*STATED PROBLEM:*
Rewrite the data below as a Markdown table with the columns Row and Line. Number the lines in order and omit blank lines.

*DATA SECTION:*
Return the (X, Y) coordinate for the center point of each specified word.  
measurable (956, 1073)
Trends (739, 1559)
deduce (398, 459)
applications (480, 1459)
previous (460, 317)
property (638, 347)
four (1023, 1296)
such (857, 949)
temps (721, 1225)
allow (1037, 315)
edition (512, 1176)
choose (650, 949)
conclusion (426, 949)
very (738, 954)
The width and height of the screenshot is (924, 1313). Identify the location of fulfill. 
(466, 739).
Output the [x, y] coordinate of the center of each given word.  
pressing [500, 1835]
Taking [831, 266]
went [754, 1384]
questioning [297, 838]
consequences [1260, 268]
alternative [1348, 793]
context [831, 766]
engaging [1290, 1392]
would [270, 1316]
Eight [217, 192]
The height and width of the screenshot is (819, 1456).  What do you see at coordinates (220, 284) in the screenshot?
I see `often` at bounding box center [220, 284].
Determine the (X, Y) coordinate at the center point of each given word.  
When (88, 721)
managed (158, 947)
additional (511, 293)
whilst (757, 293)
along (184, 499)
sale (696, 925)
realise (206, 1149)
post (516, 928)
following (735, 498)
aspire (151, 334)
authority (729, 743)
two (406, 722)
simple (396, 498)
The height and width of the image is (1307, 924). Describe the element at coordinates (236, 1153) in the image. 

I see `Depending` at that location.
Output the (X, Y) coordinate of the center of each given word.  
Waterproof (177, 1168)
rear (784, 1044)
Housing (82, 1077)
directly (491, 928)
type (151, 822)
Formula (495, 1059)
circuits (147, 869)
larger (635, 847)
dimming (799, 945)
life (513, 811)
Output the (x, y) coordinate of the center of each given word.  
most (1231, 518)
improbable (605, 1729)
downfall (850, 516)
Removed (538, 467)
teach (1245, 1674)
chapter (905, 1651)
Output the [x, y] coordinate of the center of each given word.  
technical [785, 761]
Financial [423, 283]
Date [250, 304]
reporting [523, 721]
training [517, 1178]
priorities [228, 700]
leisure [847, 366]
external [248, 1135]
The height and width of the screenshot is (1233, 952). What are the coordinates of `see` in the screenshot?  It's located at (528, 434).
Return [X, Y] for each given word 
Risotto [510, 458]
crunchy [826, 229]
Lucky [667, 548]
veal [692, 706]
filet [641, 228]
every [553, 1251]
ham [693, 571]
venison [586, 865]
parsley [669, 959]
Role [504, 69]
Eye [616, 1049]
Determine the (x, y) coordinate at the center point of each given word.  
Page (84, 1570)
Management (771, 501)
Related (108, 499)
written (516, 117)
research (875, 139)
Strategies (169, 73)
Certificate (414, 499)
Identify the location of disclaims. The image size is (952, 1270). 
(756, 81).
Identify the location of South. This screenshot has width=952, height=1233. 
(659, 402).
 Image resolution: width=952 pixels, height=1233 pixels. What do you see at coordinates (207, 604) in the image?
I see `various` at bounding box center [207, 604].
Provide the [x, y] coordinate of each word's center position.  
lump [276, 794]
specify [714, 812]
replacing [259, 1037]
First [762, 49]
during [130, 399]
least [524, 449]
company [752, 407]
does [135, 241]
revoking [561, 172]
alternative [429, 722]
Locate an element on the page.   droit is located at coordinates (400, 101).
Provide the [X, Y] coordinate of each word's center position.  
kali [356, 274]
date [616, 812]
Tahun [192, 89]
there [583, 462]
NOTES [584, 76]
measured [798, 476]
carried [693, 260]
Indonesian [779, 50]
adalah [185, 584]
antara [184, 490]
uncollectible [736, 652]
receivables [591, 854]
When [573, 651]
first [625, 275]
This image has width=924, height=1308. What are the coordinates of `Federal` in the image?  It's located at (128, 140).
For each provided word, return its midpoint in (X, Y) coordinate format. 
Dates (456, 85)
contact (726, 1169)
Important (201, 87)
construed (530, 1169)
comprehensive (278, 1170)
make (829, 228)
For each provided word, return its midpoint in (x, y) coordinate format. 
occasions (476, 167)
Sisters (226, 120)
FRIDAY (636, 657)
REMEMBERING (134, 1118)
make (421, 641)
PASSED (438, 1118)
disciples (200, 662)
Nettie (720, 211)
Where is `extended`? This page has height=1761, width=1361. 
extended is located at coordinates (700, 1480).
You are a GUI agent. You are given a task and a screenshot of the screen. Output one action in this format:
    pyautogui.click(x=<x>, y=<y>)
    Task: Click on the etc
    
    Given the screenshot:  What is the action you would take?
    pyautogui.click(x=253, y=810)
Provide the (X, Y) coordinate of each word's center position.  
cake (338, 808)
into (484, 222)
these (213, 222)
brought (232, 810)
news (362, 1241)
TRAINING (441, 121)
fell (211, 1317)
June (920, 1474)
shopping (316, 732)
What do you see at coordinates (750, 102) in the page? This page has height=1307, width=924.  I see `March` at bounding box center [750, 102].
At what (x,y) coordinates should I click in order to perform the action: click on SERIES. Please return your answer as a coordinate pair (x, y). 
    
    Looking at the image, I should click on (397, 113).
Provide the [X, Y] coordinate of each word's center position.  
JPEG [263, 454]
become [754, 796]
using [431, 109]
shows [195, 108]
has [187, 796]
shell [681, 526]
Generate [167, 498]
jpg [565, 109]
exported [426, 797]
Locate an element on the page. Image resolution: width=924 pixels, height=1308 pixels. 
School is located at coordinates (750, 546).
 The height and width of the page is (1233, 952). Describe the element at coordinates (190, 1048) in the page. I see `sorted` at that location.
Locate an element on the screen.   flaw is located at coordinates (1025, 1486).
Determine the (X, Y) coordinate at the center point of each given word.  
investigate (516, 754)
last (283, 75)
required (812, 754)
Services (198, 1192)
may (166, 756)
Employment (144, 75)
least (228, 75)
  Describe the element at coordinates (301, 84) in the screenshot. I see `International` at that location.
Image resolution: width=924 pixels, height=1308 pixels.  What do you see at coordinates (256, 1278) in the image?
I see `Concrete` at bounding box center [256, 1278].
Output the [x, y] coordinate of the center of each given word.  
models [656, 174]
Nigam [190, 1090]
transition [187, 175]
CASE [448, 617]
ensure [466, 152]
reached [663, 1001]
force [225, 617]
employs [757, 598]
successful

*FINISHED ANSWER:*
| Row | Line |
|---|---|
| 1 | Return the (X, Y) coordinate for the center point of each specified word.   |
| 2 | measurable (956, 1073) |
| 3 | Trends (739, 1559) |
| 4 | deduce (398, 459) |
| 5 | applications (480, 1459) |
| 6 | previous (460, 317) |
| 7 | property (638, 347) |
| 8 | four (1023, 1296) |
| 9 | such (857, 949) |
| 10 | temps (721, 1225) |
| 11 | allow (1037, 315) |
| 12 | edition (512, 1176) |
| 13 | choose (650, 949) |
| 14 | conclusion (426, 949) |
| 15 | very (738, 954) |
| 16 | The width and height of the screenshot is (924, 1313). Identify the location of fulfill.  |
| 17 | (466, 739). |
| 18 | Output the [x, y] coordinate of the center of each given word.   |
| 19 | pressing [500, 1835] |
| 20 | Taking [831, 266] |
| 21 | went [754, 1384] |
| 22 | questioning [297, 838] |
| 23 | consequences [1260, 268] |
| 24 | alternative [1348, 793] |
| 25 | context [831, 766] |
| 26 | engaging [1290, 1392] |
| 27 | would [270, 1316] |
| 28 | Eight [217, 192] |
| 29 | The height and width of the screenshot is (819, 1456).  What do you see at coordinates (220, 284) in the screenshot? |
| 30 | I see `often` at bounding box center [220, 284]. |
| 31 | Determine the (X, Y) coordinate at the center point of each given word.   |
| 32 | When (88, 721) |
| 33 | managed (158, 947) |
| 34 | additional (511, 293) |
| 35 | whilst (757, 293) |
| 36 | along (184, 499) |
| 37 | sale (696, 925) |
| 38 | realise (206, 1149) |
| 39 | post (516, 928) |
| 40 | following (735, 498) |
| 41 | aspire (151, 334) |
| 42 | authority (729, 743) |
| 43 | two (406, 722) |
| 44 | simple (396, 498) |
| 45 | The height and width of the image is (1307, 924). Describe the element at coordinates (236, 1153) in the image.  |
| 46 | I see `Depending` at that location. |
| 47 | Output the (X, Y) coordinate of the center of each given word.   |
| 48 | Waterproof (177, 1168) |
| 49 | rear (784, 1044) |
| 50 | Housing (82, 1077) |
| 51 | directly (491, 928) |
| 52 | type (151, 822) |
| 53 | Formula (495, 1059) |
| 54 | circuits (147, 869) |
| 55 | larger (635, 847) |
| 56 | dimming (799, 945) |
| 57 | life (513, 811) |
| 58 | Output the (x, y) coordinate of the center of each given word.   |
| 59 | most (1231, 518) |
| 60 | improbable (605, 1729) |
| 61 | downfall (850, 516) |
| 62 | Removed (538, 467) |
| 63 | teach (1245, 1674) |
| 64 | chapter (905, 1651) |
| 65 | Output the [x, y] coordinate of the center of each given word.   |
| 66 | technical [785, 761] |
| 67 | Financial [423, 283] |
| 68 | Date [250, 304] |
| 69 | reporting [523, 721] |
| 70 | training [517, 1178] |
| 71 | priorities [228, 700] |
| 72 | leisure [847, 366] |
| 73 | external [248, 1135] |
| 74 | The height and width of the screenshot is (1233, 952). What are the coordinates of `see` in the screenshot?  It's located at (528, 434). |
| 75 | Return [X, Y] for each given word  |
| 76 | Risotto [510, 458] |
| 77 | crunchy [826, 229] |
| 78 | Lucky [667, 548] |
| 79 | veal [692, 706] |
| 80 | filet [641, 228] |
| 81 | every [553, 1251] |
| 82 | ham [693, 571] |
| 83 | venison [586, 865] |
| 84 | parsley [669, 959] |
| 85 | Role [504, 69] |
| 86 | Eye [616, 1049] |
| 87 | Determine the (x, y) coordinate at the center point of each given word.   |
| 88 | Page (84, 1570) |
| 89 | Management (771, 501) |
| 90 | Related (108, 499) |
| 91 | written (516, 117) |
| 92 | research (875, 139) |
| 93 | Strategies (169, 73) |
| 94 | Certificate (414, 499) |
| 95 | Identify the location of disclaims. The image size is (952, 1270).  |
| 96 | (756, 81). |
| 97 | Identify the location of South. This screenshot has width=952, height=1233.  |
| 98 | (659, 402). |
| 99 |  Image resolution: width=952 pixels, height=1233 pixels. What do you see at coordinates (207, 604) in the image? |
| 100 | I see `various` at bounding box center [207, 604]. |
| 101 | Provide the [x, y] coordinate of each word's center position.   |
| 102 | lump [276, 794] |
| 103 | specify [714, 812] |
| 104 | replacing [259, 1037] |
| 105 | First [762, 49] |
| 106 | during [130, 399] |
| 107 | least [524, 449] |
| 108 | company [752, 407] |
| 109 | does [135, 241] |
| 110 | revoking [561, 172] |
| 111 | alternative [429, 722] |
| 112 | Locate an element on the page.   droit is located at coordinates (400, 101). |
| 113 | Provide the [X, Y] coordinate of each word's center position.   |
| 114 | kali [356, 274] |
| 115 | date [616, 812] |
| 116 | Tahun [192, 89] |
| 117 | there [583, 462] |
| 118 | NOTES [584, 76] |
| 119 | measured [798, 476] |
| 120 | carried [693, 260] |
| 121 | Indonesian [779, 50] |
| 122 | adalah [185, 584] |
| 123 | antara [184, 490] |
| 124 | uncollectible [736, 652] |
| 125 | receivables [591, 854] |
| 126 | When [573, 651] |
| 127 | first [625, 275] |
| 128 | This image has width=924, height=1308. What are the coordinates of `Federal` in the image?  It's located at (128, 140). |
| 129 | For each provided word, return its midpoint in (X, Y) coordinate format.  |
| 130 | Dates (456, 85) |
| 131 | contact (726, 1169) |
| 132 | Important (201, 87) |
| 133 | construed (530, 1169) |
| 134 | comprehensive (278, 1170) |
| 135 | make (829, 228) |
| 136 | For each provided word, return its midpoint in (x, y) coordinate format.  |
| 137 | occasions (476, 167) |
| 138 | Sisters (226, 120) |
| 139 | FRIDAY (636, 657) |
| 140 | REMEMBERING (134, 1118) |
| 141 | make (421, 641) |
| 142 | PASSED (438, 1118) |
| 143 | disciples (200, 662) |
| 144 | Nettie (720, 211) |
| 145 | Where is `extended`? This page has height=1761, width=1361.  |
| 146 | extended is located at coordinates (700, 1480). |
| 147 | You are a GUI agent. You are given a task and a screenshot of the screen. Output one action in this format: |
| 148 |     pyautogui.click(x=<x>, y=<y>) |
| 149 |     Task: Click on the etc |
| 150 |     Given the screenshot:  What is the action you would take? |
| 151 |     pyautogui.click(x=253, y=810) |
| 152 | Provide the (X, Y) coordinate of each word's center position.   |
| 153 | cake (338, 808) |
| 154 | into (484, 222) |
| 155 | these (213, 222) |
| 156 | brought (232, 810) |
| 157 | news (362, 1241) |
| 158 | TRAINING (441, 121) |
| 159 | fell (211, 1317) |
| 160 | June (920, 1474) |
| 161 | shopping (316, 732) |
| 162 | What do you see at coordinates (750, 102) in the page? This page has height=1307, width=924.  I see `March` at bounding box center [750, 102]. |
| 163 | At what (x,y) coordinates should I click in order to perform the action: click on SERIES. Please return your answer as a coordinate pair (x, y).  |
| 164 |     Looking at the image, I should click on (397, 113). |
| 165 | Provide the [X, Y] coordinate of each word's center position.   |
| 166 | JPEG [263, 454] |
| 167 | become [754, 796] |
| 168 | using [431, 109] |
| 169 | shows [195, 108] |
| 170 | has [187, 796] |
| 171 | shell [681, 526] |
| 172 | Generate [167, 498] |
| 173 | jpg [565, 109] |
| 174 | exported [426, 797] |
| 175 | Locate an element on the page. Image resolution: width=924 pixels, height=1308 pixels.  |
| 176 | School is located at coordinates (750, 546). |
| 177 |  The height and width of the page is (1233, 952). Describe the element at coordinates (190, 1048) in the page. I see `sorted` at that location. |
| 178 | Locate an element on the screen.   flaw is located at coordinates (1025, 1486). |
| 179 | Determine the (X, Y) coordinate at the center point of each given word.   |
| 180 | investigate (516, 754) |
| 181 | last (283, 75) |
| 182 | required (812, 754) |
| 183 | Services (198, 1192) |
| 184 | may (166, 756) |
| 185 | Employment (144, 75) |
| 186 | least (228, 75) |
| 187 |   Describe the element at coordinates (301, 84) in the screenshot. I see `International` at that location. |
| 188 | Image resolution: width=924 pixels, height=1308 pixels.  What do you see at coordinates (256, 1278) in the image? |
| 189 | I see `Concrete` at bounding box center [256, 1278]. |
| 190 | Output the [x, y] coordinate of the center of each given word.   |
| 191 | models [656, 174] |
| 192 | Nigam [190, 1090] |
| 193 | transition [187, 175] |
| 194 | CASE [448, 617] |
| 195 | ensure [466, 152] |
| 196 | reached [663, 1001] |
| 197 | force [225, 617] |
| 198 | employs [757, 598] |
| 199 | successful |